Neoliberalism is not merely an ideology that rich countries have forced on the poor. The idea that businesses and the free market are the solution to our problems, and government just gets in the way, has also dominated policies (and both political parties) here at home. As the COVID-19 virus spreads across the U.S., we are paying the price for those consistent attacks — and the resulting hollowing out of social protections in our country.
A system of private health insurance that fails to ensure healthcare for all is ill-equipped to deal with a pandemic. An economic system that fails to provide living wages and paid sick leave and leaves workers at the mercy of their employers is ill-equipped to deal with the impacts of pandemic response measures like social distancing.

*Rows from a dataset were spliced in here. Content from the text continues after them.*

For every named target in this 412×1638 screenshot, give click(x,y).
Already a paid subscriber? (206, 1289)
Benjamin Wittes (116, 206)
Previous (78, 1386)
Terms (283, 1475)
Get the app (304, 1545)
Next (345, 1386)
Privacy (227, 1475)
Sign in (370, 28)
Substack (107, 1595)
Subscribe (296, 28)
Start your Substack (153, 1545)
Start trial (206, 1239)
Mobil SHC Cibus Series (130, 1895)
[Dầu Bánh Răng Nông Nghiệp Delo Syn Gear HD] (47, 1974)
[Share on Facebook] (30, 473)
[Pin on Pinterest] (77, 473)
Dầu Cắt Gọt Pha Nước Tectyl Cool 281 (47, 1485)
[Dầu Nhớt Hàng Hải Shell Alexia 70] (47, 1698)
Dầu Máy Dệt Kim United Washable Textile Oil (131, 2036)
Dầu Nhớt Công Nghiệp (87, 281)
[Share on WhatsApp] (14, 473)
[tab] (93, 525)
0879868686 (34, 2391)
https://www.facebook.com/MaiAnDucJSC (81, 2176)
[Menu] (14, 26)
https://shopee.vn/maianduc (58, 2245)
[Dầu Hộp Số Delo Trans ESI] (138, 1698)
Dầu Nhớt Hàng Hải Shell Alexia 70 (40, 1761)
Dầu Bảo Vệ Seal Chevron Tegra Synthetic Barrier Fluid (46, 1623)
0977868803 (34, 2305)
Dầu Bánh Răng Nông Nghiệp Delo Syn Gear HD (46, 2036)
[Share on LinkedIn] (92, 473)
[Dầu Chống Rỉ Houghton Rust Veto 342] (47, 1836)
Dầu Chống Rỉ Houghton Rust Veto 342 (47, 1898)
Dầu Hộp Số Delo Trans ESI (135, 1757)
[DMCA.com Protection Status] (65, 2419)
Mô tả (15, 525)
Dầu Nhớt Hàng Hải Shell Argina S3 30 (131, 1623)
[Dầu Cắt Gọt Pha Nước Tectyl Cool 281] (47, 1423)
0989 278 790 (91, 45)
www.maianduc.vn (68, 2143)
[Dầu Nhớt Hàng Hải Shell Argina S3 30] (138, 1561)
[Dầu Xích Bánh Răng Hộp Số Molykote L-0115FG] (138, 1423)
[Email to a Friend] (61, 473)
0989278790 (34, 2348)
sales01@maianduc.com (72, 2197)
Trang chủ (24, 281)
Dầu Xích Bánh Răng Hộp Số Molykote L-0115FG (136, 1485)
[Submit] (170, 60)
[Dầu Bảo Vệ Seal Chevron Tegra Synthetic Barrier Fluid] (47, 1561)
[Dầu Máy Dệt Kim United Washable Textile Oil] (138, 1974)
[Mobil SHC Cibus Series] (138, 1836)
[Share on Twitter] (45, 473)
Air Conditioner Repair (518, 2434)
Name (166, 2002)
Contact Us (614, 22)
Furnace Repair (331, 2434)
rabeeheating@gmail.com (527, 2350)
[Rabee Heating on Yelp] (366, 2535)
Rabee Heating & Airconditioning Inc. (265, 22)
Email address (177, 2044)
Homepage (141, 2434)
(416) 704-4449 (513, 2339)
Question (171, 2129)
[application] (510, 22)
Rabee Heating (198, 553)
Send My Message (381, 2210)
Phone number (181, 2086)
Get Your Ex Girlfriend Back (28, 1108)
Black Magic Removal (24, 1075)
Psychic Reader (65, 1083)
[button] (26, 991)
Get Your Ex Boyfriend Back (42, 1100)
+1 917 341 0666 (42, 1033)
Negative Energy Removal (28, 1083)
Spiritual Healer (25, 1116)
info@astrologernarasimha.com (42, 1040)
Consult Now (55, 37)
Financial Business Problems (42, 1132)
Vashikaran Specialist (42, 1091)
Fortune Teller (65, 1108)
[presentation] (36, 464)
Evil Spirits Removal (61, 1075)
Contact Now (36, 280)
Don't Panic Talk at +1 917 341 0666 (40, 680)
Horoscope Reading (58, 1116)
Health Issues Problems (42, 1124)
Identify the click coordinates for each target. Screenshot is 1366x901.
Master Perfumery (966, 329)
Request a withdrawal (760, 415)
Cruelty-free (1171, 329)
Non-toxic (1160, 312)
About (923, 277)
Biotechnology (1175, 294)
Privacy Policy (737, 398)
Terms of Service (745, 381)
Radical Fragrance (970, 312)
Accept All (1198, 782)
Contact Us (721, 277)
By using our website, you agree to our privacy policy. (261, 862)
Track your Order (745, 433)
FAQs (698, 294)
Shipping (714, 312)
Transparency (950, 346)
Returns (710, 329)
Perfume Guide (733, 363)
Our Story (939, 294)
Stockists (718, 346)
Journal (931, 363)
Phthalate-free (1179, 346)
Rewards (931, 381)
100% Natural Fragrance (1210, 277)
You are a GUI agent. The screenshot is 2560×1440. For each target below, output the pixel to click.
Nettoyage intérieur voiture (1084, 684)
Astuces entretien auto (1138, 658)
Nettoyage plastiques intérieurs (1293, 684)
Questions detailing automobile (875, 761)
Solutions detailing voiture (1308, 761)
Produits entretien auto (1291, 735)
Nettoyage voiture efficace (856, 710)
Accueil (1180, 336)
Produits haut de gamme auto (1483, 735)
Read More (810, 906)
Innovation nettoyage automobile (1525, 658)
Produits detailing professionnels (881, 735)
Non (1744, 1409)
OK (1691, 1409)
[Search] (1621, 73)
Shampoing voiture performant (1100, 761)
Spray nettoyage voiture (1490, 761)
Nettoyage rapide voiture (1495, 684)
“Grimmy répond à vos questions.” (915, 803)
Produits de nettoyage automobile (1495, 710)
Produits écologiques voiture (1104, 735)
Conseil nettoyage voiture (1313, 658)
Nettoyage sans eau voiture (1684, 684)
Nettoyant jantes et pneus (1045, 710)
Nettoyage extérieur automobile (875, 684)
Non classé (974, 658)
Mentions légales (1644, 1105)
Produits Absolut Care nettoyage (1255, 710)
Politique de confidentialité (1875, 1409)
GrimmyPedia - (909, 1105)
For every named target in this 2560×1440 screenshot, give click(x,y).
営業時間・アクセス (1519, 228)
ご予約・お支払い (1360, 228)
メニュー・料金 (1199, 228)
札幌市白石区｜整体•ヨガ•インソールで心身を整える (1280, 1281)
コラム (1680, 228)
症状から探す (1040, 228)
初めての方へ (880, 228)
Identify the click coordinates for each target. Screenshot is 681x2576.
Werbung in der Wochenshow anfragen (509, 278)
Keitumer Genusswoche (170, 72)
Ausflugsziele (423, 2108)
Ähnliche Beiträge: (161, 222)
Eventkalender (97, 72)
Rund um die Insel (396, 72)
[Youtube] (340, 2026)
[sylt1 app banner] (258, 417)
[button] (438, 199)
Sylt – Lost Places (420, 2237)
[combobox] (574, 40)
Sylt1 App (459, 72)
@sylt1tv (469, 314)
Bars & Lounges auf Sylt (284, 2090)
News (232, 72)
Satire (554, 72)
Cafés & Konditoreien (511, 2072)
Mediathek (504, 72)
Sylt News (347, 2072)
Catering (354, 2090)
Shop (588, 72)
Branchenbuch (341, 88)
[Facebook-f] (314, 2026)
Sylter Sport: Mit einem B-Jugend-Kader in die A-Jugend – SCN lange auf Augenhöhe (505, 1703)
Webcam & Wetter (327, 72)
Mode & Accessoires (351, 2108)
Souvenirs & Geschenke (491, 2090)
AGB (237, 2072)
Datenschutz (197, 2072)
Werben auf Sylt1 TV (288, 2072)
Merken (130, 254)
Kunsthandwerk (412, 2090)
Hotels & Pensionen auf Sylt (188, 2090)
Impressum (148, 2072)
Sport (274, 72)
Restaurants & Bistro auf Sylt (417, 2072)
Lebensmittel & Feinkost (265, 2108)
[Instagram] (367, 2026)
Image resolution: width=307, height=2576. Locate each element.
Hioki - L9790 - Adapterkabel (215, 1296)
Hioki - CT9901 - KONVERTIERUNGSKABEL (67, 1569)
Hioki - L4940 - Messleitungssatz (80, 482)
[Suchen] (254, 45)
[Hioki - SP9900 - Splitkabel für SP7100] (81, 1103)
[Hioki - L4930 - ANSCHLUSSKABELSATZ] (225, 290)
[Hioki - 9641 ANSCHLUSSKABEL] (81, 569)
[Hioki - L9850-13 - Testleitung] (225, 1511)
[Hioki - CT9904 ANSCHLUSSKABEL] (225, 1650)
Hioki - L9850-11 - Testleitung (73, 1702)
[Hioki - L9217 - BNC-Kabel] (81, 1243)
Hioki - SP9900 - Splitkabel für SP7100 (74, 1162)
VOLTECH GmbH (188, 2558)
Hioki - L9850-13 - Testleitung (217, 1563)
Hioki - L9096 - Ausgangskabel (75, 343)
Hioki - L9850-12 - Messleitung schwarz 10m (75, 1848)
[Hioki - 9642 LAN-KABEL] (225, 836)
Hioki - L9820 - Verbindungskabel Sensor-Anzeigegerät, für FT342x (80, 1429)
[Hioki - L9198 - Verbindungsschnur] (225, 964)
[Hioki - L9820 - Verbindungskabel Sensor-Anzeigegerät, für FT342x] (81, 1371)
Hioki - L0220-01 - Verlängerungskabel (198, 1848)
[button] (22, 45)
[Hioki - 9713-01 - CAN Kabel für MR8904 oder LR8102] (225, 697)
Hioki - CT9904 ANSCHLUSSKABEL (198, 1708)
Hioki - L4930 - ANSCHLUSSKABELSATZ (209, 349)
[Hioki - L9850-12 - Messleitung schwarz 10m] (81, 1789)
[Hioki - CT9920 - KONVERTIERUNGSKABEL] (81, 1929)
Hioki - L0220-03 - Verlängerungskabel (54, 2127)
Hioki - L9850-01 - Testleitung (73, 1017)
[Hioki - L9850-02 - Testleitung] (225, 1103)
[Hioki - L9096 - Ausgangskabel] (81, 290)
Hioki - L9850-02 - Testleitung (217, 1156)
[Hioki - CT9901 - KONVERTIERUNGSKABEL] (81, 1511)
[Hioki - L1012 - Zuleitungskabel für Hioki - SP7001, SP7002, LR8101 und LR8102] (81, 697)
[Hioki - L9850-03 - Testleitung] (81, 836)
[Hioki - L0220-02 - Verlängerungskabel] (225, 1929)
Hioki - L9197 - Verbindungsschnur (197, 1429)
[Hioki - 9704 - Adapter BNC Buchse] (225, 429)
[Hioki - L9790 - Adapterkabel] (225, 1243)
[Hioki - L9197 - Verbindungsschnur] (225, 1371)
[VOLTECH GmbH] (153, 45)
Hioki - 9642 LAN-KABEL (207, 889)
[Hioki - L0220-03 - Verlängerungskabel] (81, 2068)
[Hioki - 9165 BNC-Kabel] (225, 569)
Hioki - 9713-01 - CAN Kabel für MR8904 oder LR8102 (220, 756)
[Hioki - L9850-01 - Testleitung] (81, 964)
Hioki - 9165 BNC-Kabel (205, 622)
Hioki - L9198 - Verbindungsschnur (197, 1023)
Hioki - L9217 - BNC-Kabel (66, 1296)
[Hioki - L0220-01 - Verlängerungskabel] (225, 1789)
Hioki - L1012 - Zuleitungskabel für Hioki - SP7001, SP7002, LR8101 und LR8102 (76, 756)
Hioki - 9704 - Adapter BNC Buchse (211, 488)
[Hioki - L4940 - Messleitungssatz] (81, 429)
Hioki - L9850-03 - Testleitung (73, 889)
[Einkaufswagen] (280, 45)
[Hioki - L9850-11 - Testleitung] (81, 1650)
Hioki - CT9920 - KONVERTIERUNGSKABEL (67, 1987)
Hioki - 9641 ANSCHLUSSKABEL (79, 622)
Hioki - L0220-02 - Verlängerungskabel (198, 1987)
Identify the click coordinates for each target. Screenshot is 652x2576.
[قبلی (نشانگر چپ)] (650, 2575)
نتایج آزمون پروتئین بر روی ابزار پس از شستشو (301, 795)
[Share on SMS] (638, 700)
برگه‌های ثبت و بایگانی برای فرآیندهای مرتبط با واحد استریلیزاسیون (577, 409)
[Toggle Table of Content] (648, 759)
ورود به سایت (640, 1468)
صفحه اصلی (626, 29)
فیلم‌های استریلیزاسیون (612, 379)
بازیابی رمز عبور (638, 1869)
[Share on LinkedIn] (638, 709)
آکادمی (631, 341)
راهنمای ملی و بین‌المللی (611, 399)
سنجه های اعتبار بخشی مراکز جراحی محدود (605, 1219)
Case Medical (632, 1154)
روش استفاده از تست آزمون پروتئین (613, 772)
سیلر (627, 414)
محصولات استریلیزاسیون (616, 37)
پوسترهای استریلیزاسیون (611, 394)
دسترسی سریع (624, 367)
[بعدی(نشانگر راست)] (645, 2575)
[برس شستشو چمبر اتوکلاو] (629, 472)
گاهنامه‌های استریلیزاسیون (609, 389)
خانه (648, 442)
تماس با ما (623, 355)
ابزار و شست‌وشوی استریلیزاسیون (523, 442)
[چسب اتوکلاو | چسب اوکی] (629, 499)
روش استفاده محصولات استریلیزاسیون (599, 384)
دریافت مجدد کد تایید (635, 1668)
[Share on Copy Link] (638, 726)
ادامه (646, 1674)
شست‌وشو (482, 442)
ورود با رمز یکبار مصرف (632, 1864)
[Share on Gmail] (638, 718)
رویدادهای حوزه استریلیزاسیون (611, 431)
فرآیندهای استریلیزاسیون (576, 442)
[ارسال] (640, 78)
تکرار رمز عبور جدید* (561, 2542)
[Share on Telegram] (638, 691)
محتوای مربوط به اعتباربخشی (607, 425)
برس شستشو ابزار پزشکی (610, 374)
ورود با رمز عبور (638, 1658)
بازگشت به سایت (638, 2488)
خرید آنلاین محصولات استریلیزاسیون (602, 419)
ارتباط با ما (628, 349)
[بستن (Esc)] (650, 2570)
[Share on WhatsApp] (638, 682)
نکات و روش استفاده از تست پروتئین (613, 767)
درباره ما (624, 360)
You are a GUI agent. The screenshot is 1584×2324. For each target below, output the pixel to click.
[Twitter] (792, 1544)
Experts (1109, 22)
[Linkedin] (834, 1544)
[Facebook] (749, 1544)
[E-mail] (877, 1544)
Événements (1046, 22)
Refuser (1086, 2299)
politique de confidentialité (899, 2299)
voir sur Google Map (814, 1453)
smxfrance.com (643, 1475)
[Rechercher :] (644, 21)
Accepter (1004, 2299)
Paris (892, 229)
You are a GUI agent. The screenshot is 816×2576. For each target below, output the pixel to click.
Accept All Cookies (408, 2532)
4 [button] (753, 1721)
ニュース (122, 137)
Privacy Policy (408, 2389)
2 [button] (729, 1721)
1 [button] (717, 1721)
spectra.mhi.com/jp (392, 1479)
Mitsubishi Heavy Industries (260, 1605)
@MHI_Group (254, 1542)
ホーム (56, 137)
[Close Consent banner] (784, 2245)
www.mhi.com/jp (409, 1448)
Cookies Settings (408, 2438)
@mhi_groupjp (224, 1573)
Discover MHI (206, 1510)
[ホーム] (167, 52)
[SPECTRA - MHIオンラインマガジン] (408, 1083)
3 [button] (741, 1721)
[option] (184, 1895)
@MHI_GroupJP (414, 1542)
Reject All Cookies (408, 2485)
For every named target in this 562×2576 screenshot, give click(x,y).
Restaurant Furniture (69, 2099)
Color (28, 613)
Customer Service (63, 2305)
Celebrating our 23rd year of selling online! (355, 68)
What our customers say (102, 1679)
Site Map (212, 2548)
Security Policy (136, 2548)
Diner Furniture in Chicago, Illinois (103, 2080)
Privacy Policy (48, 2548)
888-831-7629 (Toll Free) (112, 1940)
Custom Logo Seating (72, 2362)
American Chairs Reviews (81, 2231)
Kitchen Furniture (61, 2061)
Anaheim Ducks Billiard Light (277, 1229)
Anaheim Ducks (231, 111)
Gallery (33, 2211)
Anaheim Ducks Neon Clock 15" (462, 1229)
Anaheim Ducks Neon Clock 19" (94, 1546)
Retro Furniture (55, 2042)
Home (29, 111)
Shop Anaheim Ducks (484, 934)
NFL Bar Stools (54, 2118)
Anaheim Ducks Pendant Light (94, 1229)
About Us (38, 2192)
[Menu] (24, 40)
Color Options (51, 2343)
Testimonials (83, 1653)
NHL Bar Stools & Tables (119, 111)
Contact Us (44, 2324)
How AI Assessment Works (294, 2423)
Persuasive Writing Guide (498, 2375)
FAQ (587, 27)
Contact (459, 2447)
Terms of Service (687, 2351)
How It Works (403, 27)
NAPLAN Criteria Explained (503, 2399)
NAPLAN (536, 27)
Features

And a social system that fails to guarantee basic rights to food, housing, and other essentials — especially for people already marginalized by racism, transphobia and other forms of oppression — is ill-equipped to protect people who can no longer earn a living due to the pandemic.
For decades the organization I work for, ActionAid, has fought to build alternatives to these painful realities. As an international development nonprofit working against the Washington Consensus, we are supporting communities in developing countries to demand that their governments uphold their basic rights to food, water, healthcare, education and more.
Our core belief has always been that governments, which are accountable to and collect taxes from their people, have the responsibility to take care of those people — a responsibility that businesses will never shoulder and that nonprofits cannot adequately substitute for.
When this basic truth comes under fire from Republicans, Democrats, or global institutions like the World Bank, it is the poorest and most vulnerable communities who suffer. When the government abdicates its responsibility to ensure access to basic services like healthcare, education, and housing, people who cannot afford to pay a premium for these essentials end up bearing the consequences of policy decisions made by those with more wealth and privilege.
As the COVID-19 pandemic lays bare the terrible shortcomings of the U.S. government, it is also providing a glimpse into a possible future.
Many local governments have banned evictions and utility shut-offs and are significantly increasing paid sick leave and unemployment benefits. Meanwhile, the federal government passed a $2 trillion stimulus that includes cash payments to all U.S. residents, and further stimulus packages are likely.
While the recently approved stimulus is deeply inadequate and flawed, not least by including massive taxpayer giveaways to big business, it sends a signal that even in the U.S., massive government intervention is possible when we decide there’s a big enough problem that it must be solved collectively.
This kind of compassion and care for others must be normalized and not only arise in response to an emergency. Why would we ever turn our backs on neighbors who struggle daily with poverty, hunger, illness, and other societal ills that our government is entirely capable of addressing?
David Malpass and the World Bank notwithstanding, perhaps COVID-19 will make clear to everyone that a more just and sustainable society is one in which governments live up to their responsibilities to serve their people, not just corporations or the wealthy few.